The other extremely important thing to point out is that I in fact had to get rid of @Autowired on the controller and use @Resource.
Take a look at the tip in section 3.11.3 of http://static.springsource.org/spring/docs/2.5.x/reference/beans.html#beans-autowired-annotation.
The reason being is the Mockito mocked object is a proxied class of your Service interface. @Autowired resolves by type. @Resource resolves by bean name reference. This was just what was needed to resolve the (mock) Service dependency.
Take a look a the following links for reference. The framework is in github and not currently part of the Spring distribution.

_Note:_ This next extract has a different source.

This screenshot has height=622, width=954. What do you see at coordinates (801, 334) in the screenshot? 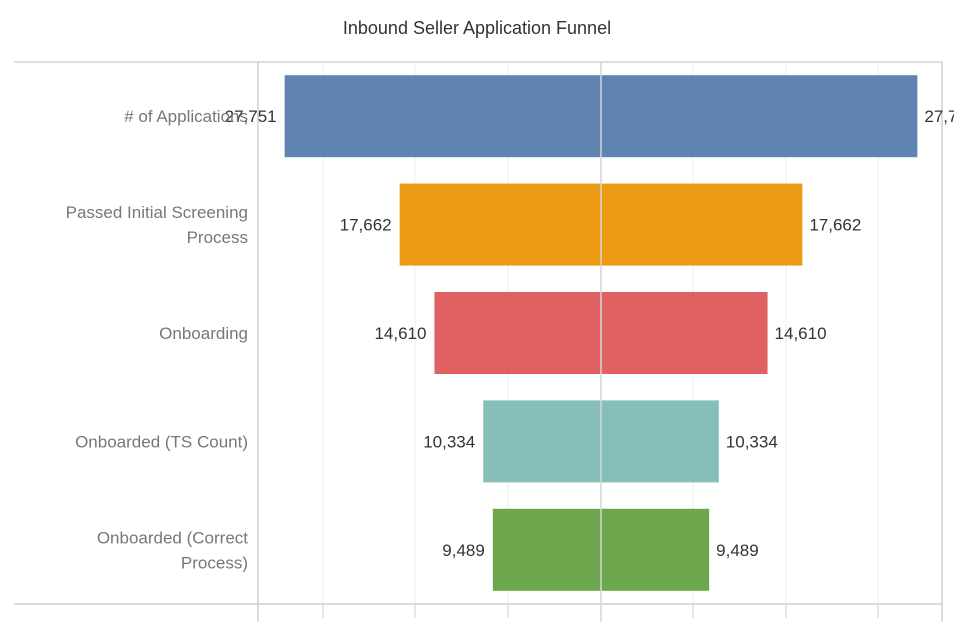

https://github.com/SpringSource/spring-test-mvc/
http://rstoyanchev.github.com/spring-31-and-mvc-test/#1
I also posted the complete project at http://dl.dropbox.com/u/60625371/spring-mvc-sandbox.zip. The maven pom file has the dependency for spring-mvc-test along with the repository defined.
I look forward to having the Spring MVC testing support included in future versions of Spring and a special thanks to Sam and Rossen over at Springsource!